* _Source_:
Hârn is a folio written by N. Robin Crossby and published by Columbia Games in 1983. This first introduced the fantasy role-playing game setting of Hârn.

Contents
Hârn is the first product produced about Hârn, an island on the planet Kethira about three times the size of Great Britain. The contents include
 "Hârnview", a 32-page book containing a general overview the island's background, history, religion, economics and culture.
 "Hârndex": a 64-page encyclopedia containing indexed information about the island.
 a 22" x 34" colour map of the island
Hârn is a low-fantasy setting with a minimum of magic, broadly based on Norman England, with some fantasy elements provided by dwarves, elves and orcs.

A rules system was not included in this set — gamemasters were expected to adapt the Hârn campaign to an existing rules system of the time such as Advanced Dungeons & Dragons or RuneQuest. Later Hârn products would use a rules system called HârnMaster.

Publication history
Hârn Regional Module was written by N. Robin Crossby, who also drew the map. The set was enclosed in a folder and published by Columbia Games in 1983. A 2nd edition was published in 1985 as a boxed set.

* _Available data_:
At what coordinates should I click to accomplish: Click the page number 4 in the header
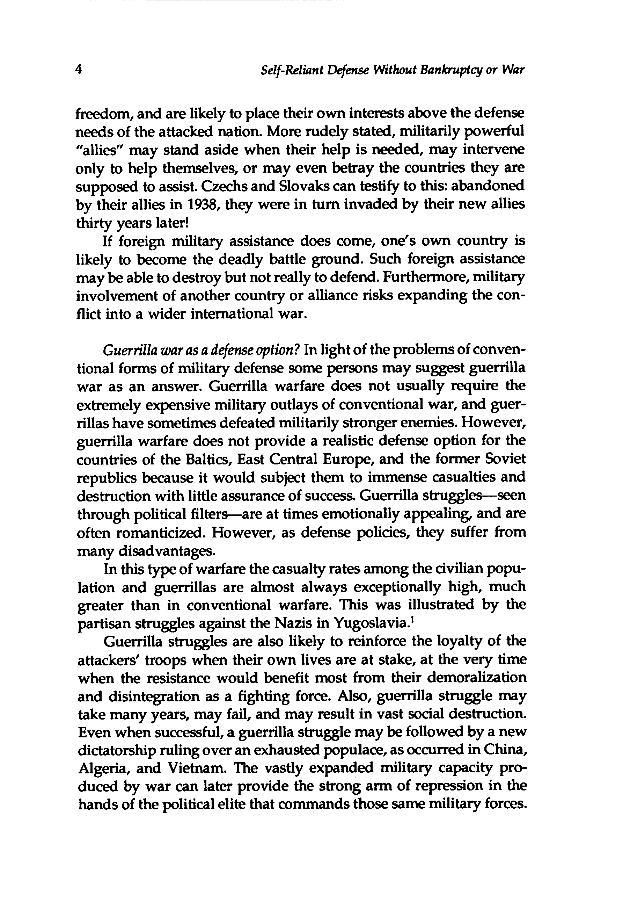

* _Parts of the exercise_:
A - How large is the island of Hârn compared with Great Britain, according to the Hârn article?
B - Repeat the part of the Hârn article that opens with the words containing "Hârn is a folio" and closes with "about the island.".

* _Outputs by task_:
A - It is about three times the size of Great Britain.

B -
Hârn is a folio written by N. Robin Crossby and published by Columbia Games in 1983. This first introduced the fantasy role-playing game setting of Hârn.

Contents
Hârn is the first product produced about Hârn, an island on the planet Kethira about three times the size of Great Britain. The contents include
 "Hârnview", a 32-page book containing a general overview the island's background, history, religion, economics and culture.
 "Hârndex": a 64-page encyclopedia containing indexed information about the island.